The summit gave cyclists an opportunity to talk directly to the mayor and other city officials about what can be done to make the streets safer and make Los Angeles a more bicycle-friendly city.
"We're going to have to change the culture - a culture where driver sometimes don't pay enough attention to or respect the rights and the right of way of cyclists," Villaraigosa said at the summit.
The mayor is still recovering from injuries he suffered in the July accident. Villaraigosa was riding his bicycle on Venice Boulevard when a parked cab abruptly pulled out across a bike lane, causing him to shatter an elbow.
The L.A. City Council has already put aside a little more than $3 million for bike improvements in 2010, said the mayor. Also, the city has put together a plan to build more than 1,600 miles of bike ways.

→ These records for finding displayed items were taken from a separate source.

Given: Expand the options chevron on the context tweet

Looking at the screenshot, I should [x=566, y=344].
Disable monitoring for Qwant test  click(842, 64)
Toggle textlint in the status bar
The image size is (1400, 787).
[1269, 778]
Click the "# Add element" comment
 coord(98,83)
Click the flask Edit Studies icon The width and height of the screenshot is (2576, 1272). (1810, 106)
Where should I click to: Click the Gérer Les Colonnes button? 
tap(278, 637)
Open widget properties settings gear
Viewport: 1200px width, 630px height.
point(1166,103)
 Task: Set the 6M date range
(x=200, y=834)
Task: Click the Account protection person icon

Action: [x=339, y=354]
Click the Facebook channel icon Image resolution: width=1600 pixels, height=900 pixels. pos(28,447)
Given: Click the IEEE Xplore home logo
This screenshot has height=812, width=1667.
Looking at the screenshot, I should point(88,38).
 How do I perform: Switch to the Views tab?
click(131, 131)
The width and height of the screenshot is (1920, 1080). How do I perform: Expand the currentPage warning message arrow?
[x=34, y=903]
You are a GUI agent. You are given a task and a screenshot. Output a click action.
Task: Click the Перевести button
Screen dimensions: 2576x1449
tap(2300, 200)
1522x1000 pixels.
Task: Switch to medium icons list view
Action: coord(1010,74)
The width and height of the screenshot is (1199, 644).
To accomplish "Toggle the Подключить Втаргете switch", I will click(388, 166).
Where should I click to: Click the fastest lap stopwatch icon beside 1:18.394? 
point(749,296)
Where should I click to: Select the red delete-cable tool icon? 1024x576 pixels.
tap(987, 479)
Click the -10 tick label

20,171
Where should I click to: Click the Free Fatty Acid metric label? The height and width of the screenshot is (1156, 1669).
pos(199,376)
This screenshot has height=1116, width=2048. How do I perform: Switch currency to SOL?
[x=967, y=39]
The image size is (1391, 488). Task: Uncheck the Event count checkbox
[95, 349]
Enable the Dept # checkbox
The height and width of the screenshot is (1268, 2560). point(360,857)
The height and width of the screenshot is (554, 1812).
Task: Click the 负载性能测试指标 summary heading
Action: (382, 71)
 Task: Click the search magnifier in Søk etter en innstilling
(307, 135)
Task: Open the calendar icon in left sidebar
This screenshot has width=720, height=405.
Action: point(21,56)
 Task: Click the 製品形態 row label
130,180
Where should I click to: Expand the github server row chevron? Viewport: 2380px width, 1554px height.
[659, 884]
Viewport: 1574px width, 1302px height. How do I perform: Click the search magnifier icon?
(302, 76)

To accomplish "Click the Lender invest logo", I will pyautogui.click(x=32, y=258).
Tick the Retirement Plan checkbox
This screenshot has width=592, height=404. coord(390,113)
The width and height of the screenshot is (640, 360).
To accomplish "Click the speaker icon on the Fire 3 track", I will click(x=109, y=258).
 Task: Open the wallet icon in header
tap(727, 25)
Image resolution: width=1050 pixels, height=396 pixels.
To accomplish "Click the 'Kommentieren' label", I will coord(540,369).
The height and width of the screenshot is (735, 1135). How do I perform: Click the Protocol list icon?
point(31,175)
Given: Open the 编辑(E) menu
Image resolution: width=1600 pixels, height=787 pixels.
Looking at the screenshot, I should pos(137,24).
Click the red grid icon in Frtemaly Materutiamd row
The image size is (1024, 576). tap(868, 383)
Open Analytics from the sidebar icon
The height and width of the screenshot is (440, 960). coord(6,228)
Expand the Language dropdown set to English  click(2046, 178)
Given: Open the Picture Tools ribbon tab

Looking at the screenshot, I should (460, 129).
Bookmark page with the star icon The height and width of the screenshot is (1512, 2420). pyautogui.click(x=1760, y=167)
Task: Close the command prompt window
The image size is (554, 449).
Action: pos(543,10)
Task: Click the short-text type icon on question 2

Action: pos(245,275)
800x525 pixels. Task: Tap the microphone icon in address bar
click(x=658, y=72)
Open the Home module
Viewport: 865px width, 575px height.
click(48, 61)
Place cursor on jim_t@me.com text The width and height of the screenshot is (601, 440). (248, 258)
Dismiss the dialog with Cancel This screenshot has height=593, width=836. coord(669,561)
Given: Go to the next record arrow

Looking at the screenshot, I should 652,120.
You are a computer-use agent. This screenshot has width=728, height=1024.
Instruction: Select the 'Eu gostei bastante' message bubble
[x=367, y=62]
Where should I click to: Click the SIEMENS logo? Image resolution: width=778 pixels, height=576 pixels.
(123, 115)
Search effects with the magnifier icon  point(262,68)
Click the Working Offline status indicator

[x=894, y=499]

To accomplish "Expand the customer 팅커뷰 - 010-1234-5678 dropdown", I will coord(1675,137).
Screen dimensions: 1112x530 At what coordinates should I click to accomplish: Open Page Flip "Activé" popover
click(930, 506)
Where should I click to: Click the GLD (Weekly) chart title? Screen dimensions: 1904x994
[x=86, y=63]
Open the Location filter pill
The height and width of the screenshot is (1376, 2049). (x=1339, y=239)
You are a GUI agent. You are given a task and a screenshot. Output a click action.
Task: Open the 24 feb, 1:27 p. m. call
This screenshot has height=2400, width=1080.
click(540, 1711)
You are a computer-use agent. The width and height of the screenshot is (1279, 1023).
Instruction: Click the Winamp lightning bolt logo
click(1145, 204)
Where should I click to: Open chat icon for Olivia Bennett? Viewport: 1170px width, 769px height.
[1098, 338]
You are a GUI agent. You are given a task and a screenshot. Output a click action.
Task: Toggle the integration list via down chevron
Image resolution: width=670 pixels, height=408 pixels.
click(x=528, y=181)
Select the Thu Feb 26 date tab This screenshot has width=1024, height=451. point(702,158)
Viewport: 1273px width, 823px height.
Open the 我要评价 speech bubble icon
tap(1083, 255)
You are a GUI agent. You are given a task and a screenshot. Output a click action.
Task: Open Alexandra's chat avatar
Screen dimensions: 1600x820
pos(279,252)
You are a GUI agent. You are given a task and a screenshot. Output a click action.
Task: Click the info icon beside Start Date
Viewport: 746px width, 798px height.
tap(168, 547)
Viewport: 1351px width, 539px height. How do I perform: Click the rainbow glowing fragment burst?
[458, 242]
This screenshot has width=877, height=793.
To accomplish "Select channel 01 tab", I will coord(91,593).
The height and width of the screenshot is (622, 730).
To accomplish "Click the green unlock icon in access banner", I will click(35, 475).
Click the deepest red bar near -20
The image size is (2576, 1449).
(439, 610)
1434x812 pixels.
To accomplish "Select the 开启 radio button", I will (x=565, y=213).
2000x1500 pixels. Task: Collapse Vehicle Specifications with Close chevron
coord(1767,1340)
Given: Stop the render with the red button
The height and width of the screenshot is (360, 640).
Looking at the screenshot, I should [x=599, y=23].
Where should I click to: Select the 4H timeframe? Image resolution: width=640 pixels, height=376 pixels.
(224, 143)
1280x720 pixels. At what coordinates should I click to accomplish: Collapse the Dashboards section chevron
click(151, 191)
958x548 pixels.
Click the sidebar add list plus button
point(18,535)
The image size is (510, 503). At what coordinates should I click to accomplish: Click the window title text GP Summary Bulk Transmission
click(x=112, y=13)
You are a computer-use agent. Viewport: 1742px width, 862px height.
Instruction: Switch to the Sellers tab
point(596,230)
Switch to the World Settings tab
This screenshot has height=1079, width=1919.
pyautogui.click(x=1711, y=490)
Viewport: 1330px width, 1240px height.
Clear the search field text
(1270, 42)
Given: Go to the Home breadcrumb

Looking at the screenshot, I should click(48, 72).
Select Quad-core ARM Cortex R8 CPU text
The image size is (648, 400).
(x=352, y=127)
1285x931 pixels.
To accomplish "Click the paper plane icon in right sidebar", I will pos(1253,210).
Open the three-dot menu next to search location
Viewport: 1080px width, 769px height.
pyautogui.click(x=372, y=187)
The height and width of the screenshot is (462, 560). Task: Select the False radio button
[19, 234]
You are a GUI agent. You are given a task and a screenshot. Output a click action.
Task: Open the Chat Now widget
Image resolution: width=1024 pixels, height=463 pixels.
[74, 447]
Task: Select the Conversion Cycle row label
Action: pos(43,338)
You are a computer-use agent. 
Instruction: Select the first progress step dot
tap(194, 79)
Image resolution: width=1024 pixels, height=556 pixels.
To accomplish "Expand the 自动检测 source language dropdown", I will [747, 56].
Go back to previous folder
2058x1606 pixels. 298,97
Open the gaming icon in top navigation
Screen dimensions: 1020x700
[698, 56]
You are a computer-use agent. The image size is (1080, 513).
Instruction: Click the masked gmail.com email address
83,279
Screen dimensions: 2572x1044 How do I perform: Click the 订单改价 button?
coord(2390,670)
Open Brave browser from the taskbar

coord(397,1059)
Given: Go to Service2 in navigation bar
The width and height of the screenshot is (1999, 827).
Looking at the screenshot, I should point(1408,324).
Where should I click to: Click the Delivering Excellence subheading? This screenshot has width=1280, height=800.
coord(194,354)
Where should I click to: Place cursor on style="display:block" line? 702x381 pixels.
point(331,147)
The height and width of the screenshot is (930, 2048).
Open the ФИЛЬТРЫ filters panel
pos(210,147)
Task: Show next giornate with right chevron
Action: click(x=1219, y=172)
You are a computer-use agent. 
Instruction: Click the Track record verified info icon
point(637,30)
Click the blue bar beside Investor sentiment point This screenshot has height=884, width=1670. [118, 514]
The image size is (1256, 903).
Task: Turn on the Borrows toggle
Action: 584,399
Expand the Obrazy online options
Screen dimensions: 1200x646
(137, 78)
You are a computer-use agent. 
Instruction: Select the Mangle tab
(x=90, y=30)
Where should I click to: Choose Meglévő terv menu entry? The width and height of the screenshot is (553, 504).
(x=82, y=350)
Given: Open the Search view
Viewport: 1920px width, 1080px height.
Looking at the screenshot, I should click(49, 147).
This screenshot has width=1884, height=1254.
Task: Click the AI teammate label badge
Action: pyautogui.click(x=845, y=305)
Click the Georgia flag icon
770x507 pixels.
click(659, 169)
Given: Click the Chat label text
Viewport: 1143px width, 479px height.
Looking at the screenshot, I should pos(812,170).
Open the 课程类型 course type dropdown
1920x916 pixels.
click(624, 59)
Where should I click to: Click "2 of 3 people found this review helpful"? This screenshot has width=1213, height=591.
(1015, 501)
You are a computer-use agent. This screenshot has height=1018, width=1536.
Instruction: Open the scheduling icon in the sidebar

"We're setting a target of building about 40 miles a year, and at that rate, we'll build about 200 miles every five years," the mayor said.
Speakers representing cycle advocacy groups said bicycle lanes are key to safer roads.
"The city has prioritized cars for so many years, so I think if you start taking away space from the motor vehicles and start giving it to other modes of transportation like bicycling and pedestrians, that's going to start sending a message out to people that they can use alternative modes of transportation," said Aurisha Smolarski with the L.A. County Bicycle Coalition.
"I don't own a car, and I haven't owned a car for almost 20 years, and I bike and take the bus and take the rail, and it's actually been very safe," said bicyclist Joe Linton.
The mayor said that the city is planning a number of public service announcements to educate bike riders and drivers about sharing the roads.